By then, Garver, who had been working as a neonatal nurse, had enrolled in law school at the University of Pittsburgh; Herbert Greenberg wrote her a recommendation. A classmate who now works on social-justice issues in New York describes her as "just another smart, nice girl with a Channel 13 tote bag, someone who seemed like an average progressive. We knew she had a much older doctor boyfriend, but we didn't really talk about it."

The unlikely couple broke up in 1988. "Karen wanted to have children, and that was something I had already done," Allen says. There were no hard feelings; she told him to keep the piano.
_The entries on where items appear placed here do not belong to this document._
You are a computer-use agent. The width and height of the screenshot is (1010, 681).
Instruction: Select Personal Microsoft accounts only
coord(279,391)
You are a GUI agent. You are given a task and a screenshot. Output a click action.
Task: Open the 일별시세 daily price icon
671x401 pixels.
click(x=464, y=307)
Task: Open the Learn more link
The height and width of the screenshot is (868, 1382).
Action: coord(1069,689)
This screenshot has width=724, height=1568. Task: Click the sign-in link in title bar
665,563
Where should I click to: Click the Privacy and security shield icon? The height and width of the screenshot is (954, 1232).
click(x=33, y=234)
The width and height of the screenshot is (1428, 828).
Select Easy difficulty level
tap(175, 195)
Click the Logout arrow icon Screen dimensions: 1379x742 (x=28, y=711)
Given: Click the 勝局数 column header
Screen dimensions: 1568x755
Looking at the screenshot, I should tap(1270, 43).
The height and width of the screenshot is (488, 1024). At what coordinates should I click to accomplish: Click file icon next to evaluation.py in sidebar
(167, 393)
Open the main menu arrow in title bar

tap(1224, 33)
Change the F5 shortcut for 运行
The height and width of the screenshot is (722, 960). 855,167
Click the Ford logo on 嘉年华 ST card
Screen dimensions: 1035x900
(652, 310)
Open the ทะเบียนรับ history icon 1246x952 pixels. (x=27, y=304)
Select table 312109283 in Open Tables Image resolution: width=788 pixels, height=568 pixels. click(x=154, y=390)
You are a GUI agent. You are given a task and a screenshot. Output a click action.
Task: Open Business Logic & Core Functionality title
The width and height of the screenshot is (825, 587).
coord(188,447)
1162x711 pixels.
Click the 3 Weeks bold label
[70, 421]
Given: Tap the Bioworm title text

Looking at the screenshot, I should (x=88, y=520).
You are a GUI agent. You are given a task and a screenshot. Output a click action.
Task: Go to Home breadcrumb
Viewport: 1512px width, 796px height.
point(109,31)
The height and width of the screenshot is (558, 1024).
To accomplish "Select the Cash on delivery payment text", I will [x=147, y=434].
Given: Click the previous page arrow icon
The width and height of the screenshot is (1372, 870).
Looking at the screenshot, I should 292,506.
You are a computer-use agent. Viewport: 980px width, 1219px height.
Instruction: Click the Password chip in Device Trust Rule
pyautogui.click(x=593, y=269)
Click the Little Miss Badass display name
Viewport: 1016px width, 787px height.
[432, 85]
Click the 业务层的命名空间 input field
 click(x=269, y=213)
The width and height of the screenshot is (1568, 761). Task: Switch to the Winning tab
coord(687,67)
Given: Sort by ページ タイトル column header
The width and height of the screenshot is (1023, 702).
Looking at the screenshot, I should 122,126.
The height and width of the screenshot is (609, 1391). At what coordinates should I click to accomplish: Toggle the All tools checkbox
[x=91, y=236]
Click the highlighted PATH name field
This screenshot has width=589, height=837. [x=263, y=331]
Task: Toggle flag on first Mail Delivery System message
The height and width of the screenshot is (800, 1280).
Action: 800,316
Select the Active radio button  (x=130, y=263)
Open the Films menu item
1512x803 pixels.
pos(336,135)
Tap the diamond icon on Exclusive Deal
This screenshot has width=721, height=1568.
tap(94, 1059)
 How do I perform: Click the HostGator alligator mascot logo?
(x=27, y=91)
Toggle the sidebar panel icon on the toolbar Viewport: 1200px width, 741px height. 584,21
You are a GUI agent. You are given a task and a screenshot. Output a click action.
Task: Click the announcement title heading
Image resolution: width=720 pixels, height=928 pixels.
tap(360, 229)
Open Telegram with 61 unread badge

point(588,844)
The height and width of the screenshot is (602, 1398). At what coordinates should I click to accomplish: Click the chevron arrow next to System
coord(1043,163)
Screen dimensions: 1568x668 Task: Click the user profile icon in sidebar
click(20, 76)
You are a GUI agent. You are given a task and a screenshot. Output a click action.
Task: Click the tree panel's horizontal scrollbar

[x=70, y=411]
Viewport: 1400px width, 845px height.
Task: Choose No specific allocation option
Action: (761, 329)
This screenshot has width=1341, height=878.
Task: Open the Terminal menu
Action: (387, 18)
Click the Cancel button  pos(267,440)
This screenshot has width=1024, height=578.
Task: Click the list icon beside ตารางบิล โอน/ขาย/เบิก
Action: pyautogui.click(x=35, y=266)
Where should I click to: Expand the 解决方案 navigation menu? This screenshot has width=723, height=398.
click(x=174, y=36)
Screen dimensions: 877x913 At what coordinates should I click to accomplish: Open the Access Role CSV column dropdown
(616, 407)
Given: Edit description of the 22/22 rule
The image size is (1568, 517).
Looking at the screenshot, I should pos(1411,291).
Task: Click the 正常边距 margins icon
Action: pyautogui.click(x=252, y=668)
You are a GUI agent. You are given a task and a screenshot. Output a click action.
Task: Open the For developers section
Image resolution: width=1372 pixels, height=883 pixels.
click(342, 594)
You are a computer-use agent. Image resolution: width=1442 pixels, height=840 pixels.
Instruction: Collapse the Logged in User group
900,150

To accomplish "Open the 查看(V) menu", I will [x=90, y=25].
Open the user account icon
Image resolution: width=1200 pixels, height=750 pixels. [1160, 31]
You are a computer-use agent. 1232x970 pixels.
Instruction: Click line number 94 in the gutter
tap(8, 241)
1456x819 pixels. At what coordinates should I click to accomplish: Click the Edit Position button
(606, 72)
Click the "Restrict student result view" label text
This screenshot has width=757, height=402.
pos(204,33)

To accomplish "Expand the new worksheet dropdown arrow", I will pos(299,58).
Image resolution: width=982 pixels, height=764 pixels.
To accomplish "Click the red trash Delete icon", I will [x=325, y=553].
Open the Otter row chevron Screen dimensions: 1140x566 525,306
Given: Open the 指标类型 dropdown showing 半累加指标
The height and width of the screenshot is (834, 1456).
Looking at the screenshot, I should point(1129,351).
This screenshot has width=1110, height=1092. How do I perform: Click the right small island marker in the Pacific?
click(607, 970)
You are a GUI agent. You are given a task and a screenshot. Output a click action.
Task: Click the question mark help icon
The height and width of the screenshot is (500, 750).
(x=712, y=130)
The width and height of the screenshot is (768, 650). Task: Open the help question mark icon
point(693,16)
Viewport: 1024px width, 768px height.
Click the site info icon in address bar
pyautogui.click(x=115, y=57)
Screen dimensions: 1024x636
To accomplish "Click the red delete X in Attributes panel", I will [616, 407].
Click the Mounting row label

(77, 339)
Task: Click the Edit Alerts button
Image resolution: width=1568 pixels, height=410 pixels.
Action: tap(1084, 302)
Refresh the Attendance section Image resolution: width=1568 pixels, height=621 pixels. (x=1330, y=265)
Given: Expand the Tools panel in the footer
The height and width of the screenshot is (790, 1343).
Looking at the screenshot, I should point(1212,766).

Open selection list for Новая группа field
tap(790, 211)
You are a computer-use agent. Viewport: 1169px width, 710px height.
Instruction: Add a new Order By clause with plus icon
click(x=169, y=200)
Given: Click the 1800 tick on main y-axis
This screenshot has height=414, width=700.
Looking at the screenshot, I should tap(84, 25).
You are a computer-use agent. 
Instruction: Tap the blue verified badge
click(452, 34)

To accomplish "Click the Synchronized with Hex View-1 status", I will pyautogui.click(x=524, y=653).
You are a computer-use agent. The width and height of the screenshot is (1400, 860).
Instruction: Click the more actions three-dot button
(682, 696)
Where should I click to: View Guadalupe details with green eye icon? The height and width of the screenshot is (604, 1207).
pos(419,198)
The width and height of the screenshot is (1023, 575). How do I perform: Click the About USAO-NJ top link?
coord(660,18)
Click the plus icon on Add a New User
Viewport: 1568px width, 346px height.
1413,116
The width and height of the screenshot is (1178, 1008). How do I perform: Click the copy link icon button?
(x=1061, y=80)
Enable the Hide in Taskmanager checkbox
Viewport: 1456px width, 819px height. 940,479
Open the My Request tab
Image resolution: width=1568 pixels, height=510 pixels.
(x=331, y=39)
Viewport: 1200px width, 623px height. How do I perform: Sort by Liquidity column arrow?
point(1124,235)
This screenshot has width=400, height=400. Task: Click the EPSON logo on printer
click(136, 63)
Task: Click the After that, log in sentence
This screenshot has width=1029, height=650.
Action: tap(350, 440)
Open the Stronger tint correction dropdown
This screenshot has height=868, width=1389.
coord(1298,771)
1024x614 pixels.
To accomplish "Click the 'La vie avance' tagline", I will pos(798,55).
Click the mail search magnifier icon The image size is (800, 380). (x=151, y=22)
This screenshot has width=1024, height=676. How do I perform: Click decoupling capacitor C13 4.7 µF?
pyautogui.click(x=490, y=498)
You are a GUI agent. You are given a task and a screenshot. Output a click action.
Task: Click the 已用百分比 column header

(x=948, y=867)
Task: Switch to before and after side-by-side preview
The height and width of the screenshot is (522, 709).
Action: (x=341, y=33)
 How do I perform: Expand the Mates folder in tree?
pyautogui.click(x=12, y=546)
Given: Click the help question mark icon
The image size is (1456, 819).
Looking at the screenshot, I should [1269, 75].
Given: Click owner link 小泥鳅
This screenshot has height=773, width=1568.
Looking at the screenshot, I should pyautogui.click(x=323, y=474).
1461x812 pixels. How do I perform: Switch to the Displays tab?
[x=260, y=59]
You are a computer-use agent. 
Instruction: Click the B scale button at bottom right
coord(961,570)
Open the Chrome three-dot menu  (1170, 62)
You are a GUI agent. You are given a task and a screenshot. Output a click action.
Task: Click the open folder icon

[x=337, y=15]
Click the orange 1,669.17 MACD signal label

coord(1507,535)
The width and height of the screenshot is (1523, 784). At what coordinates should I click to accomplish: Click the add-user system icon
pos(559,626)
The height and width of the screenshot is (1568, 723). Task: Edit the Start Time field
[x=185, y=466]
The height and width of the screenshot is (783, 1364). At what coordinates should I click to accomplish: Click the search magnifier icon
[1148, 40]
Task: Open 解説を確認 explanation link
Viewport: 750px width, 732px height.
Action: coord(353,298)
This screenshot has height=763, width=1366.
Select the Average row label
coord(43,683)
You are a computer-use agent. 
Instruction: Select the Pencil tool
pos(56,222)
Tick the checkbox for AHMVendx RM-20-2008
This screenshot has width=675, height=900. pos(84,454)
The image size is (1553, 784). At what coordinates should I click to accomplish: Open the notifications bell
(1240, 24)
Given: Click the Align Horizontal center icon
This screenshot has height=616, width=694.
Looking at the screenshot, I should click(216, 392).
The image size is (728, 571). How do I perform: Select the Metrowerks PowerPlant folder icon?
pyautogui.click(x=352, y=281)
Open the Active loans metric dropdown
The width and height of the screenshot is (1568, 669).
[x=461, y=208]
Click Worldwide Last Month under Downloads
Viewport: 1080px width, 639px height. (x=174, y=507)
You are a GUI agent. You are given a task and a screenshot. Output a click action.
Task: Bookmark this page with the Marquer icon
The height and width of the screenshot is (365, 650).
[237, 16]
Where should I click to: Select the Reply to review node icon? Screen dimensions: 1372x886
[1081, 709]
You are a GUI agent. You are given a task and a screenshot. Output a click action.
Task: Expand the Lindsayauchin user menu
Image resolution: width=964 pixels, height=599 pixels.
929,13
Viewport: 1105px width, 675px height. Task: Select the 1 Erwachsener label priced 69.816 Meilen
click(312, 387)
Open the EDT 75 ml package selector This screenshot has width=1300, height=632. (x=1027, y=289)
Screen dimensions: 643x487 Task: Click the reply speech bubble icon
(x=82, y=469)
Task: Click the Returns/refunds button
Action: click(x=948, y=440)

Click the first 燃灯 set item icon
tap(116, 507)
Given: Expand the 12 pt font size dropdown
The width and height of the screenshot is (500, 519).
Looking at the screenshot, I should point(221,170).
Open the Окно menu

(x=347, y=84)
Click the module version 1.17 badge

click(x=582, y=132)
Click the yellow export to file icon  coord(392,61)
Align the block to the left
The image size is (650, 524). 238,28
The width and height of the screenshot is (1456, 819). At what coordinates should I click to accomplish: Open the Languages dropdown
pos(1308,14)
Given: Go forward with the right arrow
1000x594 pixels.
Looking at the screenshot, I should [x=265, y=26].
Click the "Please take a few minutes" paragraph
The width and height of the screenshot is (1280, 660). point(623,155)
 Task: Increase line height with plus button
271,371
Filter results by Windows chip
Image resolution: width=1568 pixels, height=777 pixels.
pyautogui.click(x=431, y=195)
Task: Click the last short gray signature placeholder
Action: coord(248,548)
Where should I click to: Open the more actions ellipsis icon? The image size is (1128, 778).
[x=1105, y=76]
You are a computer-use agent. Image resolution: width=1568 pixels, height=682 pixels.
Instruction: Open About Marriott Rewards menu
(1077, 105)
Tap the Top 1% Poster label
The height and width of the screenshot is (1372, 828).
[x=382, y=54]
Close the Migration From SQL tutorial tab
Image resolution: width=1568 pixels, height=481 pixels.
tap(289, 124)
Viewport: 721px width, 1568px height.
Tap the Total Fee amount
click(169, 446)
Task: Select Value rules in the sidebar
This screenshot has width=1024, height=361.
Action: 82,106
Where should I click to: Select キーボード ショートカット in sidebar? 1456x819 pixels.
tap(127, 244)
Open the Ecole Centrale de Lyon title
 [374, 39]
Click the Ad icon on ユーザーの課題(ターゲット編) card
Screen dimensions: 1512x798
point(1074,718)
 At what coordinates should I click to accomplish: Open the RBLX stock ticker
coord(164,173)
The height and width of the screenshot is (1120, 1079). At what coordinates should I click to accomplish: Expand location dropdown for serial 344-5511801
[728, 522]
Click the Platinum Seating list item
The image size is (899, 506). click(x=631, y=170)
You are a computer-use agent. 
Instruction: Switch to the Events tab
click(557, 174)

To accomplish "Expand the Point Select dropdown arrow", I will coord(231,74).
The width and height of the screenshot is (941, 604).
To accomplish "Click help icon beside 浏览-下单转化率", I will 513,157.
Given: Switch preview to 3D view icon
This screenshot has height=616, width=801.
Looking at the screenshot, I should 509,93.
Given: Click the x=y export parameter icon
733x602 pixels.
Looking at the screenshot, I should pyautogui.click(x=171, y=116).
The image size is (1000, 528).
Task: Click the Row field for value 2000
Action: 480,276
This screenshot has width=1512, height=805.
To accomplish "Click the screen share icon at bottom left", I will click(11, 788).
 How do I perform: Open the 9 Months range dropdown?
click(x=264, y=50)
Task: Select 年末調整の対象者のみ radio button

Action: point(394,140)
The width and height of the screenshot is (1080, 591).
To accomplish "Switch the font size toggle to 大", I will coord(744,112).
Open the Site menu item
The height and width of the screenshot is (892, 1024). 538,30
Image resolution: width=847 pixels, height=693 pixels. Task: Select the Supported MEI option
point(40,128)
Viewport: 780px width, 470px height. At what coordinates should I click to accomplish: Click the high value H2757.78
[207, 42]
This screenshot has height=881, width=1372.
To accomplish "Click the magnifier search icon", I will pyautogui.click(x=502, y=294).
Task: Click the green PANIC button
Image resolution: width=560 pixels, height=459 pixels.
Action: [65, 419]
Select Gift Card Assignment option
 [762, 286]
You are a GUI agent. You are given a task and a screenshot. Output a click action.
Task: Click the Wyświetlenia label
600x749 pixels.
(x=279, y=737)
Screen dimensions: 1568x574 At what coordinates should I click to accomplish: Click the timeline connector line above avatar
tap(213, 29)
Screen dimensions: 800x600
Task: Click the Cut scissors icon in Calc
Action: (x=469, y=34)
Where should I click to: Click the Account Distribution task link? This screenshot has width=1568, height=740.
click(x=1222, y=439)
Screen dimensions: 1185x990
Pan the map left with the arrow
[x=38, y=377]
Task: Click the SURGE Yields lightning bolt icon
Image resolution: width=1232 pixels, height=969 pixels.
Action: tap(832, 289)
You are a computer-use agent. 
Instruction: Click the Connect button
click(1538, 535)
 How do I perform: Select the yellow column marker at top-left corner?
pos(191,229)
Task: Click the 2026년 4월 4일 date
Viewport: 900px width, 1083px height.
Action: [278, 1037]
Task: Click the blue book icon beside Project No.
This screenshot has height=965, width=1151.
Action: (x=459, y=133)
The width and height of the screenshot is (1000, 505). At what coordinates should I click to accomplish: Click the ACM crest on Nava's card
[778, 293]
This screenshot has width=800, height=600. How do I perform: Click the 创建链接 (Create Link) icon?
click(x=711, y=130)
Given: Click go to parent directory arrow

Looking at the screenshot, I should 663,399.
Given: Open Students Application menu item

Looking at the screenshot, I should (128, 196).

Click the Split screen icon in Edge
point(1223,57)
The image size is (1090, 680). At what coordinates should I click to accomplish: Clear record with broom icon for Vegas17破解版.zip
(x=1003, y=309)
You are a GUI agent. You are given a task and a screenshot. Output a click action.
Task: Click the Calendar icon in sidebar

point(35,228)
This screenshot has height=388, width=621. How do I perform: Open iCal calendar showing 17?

Around that time, she met her future husband when he recruited her as a summer intern for his law firm; he too hadn't been much of a practicing Catholic, but that changed soon after they married in 1990. They immediately started a family; Karen never practiced law. Her husband ran for Congress, and by the mid-1990s he was among the most fervent anti-abortion legislators in the House of Representatives. Her law-school friend the social-justice lawyer ran into Karen Santorum on Capitol Hill around then. "She greeted me warmly," he recalls, "but I got the idea that she wasn't allowed to embrace me or anything. By that point she was dressed like Hester Prynne."

Among the final times Tom Allen heard from Karen was a Christmas card in 1988. "I miss you," it read.